◆ TEKSTFRAGMENT
******
Van het groene hooggebergte naar de droge warmte

Zowel zondag 3-1 als maandag 4-1 zijn we vroeg de fiets opgestapt. Na een stevig ontbijt met  gebakken spiegelei, brood en kaas en zoete koffie. De hemel is fel blauw en het is 9˚C, dus lange broek, warm fleecevest en handschoenen. Rond half 10 konden lange broek en vest uit. Nog later ook het shirtje en werd het fietsen in korte broek en hemdje. Dit is voor mij het begin van een heerlijke dag. Vroeger, bij onze bergtochten was dat ook zo. Zachtjes je lichaam warm laten worden door de zon tot het eigenlijk te warm wordt, dan wordt het soms een beetje afzien. Maar klagen mag niet, want het Nederlandse klimaat is niet te verkiezen boven deze luxe van steeds maar mooi weer.

 

We hebben een paar stevige klimmen gemaakt. De hoogste was tot 3090m, daarna nog een tot 2700m. Chiquinquira, waar we zondag hebben overnacht, lag op 2574m, Villa de Leyva, waar we maandag zijn aangeland op 2149m. Beide stadjes zijn mooi. Ze hebben een groot centraal plein, waar mensen flaneren, naar muziek zitten te luisteren en op terrasjes eten en drinken. Het lijkt een welvarende streek. Rondom Chiquinquira is veel veeteelt, veel koeien. Dus ook veel zuivel: melk en kaas, boter en room, kortom, dat doet een beetje Nederlands aan. Zuid-Limburgs noemden we het landschap op weg naar Villa de Leyva. De Ardennen of de Eifel zou ook kunnen. Het is groen en glooiend, maar wel op 2600m hoogte. De mannen in deze streek ogen ook anders dan bij ons. Vaak met spijkerbroeken, soms met kaplaarzen en cowboyhoeden, zoals ik me herinner van Bonanza.
******
◆ VASTGELEGDE GEGEVENS
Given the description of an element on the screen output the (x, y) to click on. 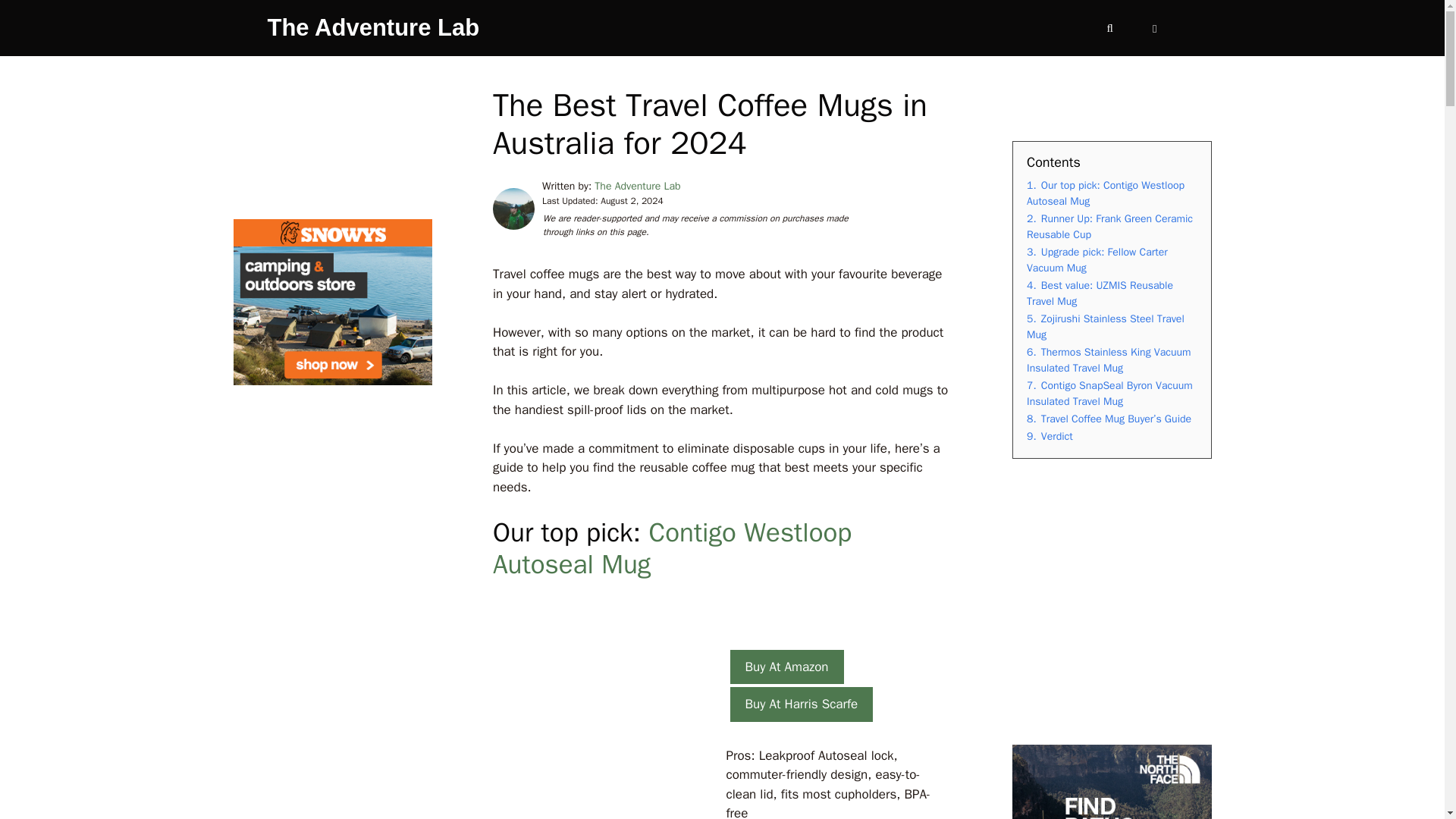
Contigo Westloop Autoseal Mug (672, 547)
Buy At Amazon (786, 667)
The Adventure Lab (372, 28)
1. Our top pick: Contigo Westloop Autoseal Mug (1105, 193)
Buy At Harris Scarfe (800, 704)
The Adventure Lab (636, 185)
******
◆ WAT TE DOEN
1. Op welke hoogte ligt Chiquinquira volgens het fietsverslag?
2. Neem uit het fietsverslag letterlijk over vanaf "Van het groene" tot en met "maar mooi weer.".
3. Schrijf verder wat er in het fietsverslag na de laatste zin volgt.

◆ ANTWOORDEN
1. Op 2574 meter.

2.
Van het groene hooggebergte naar de droge warmte

Zowel zondag 3-1 als maandag 4-1 zijn we vroeg de fiets opgestapt. Na een stevig ontbijt met  gebakken spiegelei, brood en kaas en zoete koffie. De hemel is fel blauw en het is 9˚C, dus lange broek, warm fleecevest en handschoenen. Rond half 10 konden lange broek en vest uit. Nog later ook het shirtje en werd het fietsen in korte broek en hemdje. Dit is voor mij het begin van een heerlijke dag. Vroeger, bij onze bergtochten was dat ook zo. Zachtjes je lichaam warm laten worden door de zon tot het eigenlijk te warm wordt, dan wordt het soms een beetje afzien. Maar klagen mag niet, want het Nederlandse klimaat is niet te verkiezen boven deze luxe van steeds maar mooi weer.

3.
 

Als we dalen richting Villa de Leyva wordt het landschap plotseling mediterraan. Warm en droog. De wind is dat ook. Het landschap is kaler met bougeainvilla’s, oleanders, agaves en olijfbomen. Ik merk dat ik het groene landschap prefereer. Het verveelt minder snel, is afwisselender en lieflijker.

 

Villa de Leyva is een nationaal monument. Het heeft de koloniale bouwstijl goed bewaard. De huisjes hebben twee verdiepingen, zijn afgesmeerd met aarde en witgepleisterd. Het hele centrale plein, geplaveid met grote kinderkoppen, is omzoomd met deze witte huisjes met rode dakpannen. Het is een echt toeristenplaatsje met winkeltjes en restaurantjes. Dat is natuurlijk terug te zien aan de prijzen, maar het is ook wel heel leuk om hier rond te wandelen.  Onze hospederia ligt aan een leuke binnentuin vol potplanten. Het is fijn om daar wat te lezen. Er zijn een paar koloniale huizen als museum ingericht, omdat ze toe hebben behoord aan o.a. een verdediger van de mensenrechten, een vrijheidsstrijder en een schilder. We moeten hier dus wel een dagje blijven.

 

De conditie van Frans heeft overigens behoorlijk geleden onder zijn gebroken heup. Ik fiets op hellingen omhoog steeds vóór hem uit en ben als eerste op de pas, terwijl dat voorheen altijd omgekeerd was.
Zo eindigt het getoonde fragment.